▶ Data shown:
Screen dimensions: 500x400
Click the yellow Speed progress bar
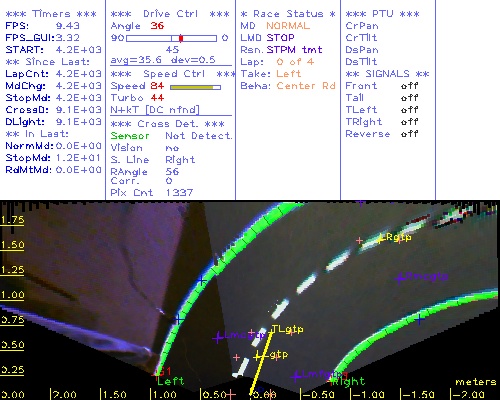click(195, 87)
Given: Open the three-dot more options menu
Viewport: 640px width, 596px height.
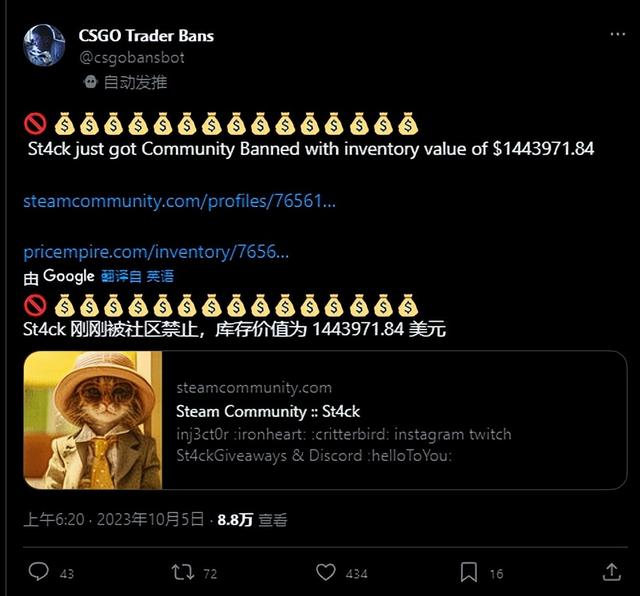Looking at the screenshot, I should [x=618, y=35].
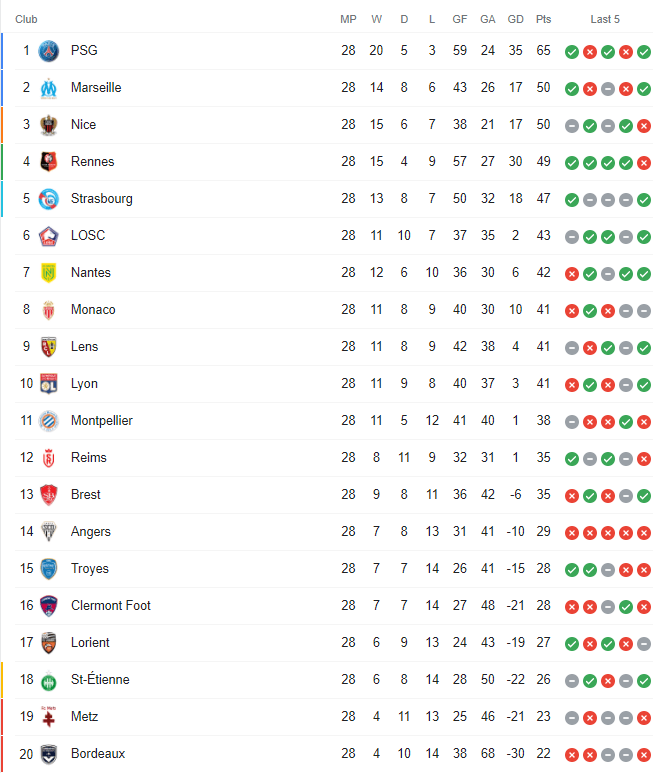Click the St-Étienne green badge
The height and width of the screenshot is (773, 663).
48,681
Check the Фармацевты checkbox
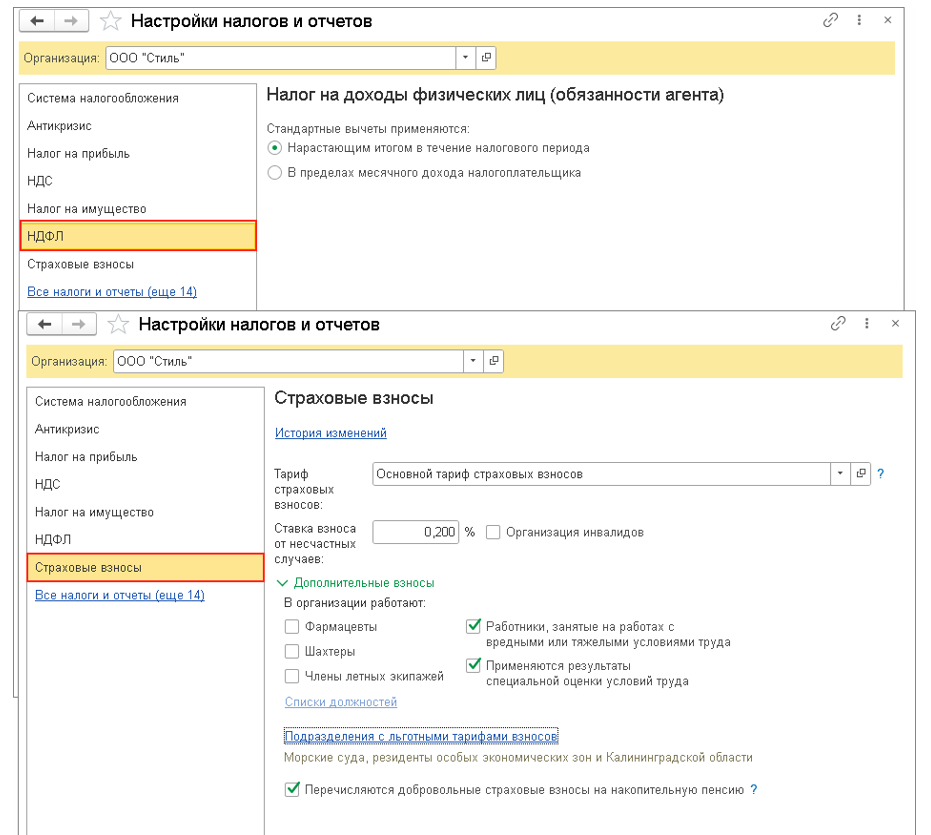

▶ Prompt: Line by line, print the records exactly, leaving the pictures behind.

▶ Task answer:
Screen dimensions: 500x400
Click the yellow Speed progress bar
click(195, 87)
Given: Open the three-dot more options menu
Viewport: 640px width, 596px height.
Looking at the screenshot, I should [x=618, y=35].
Click the St-Étienne green badge
The height and width of the screenshot is (773, 663).
48,681
Check the Фармацевты checkbox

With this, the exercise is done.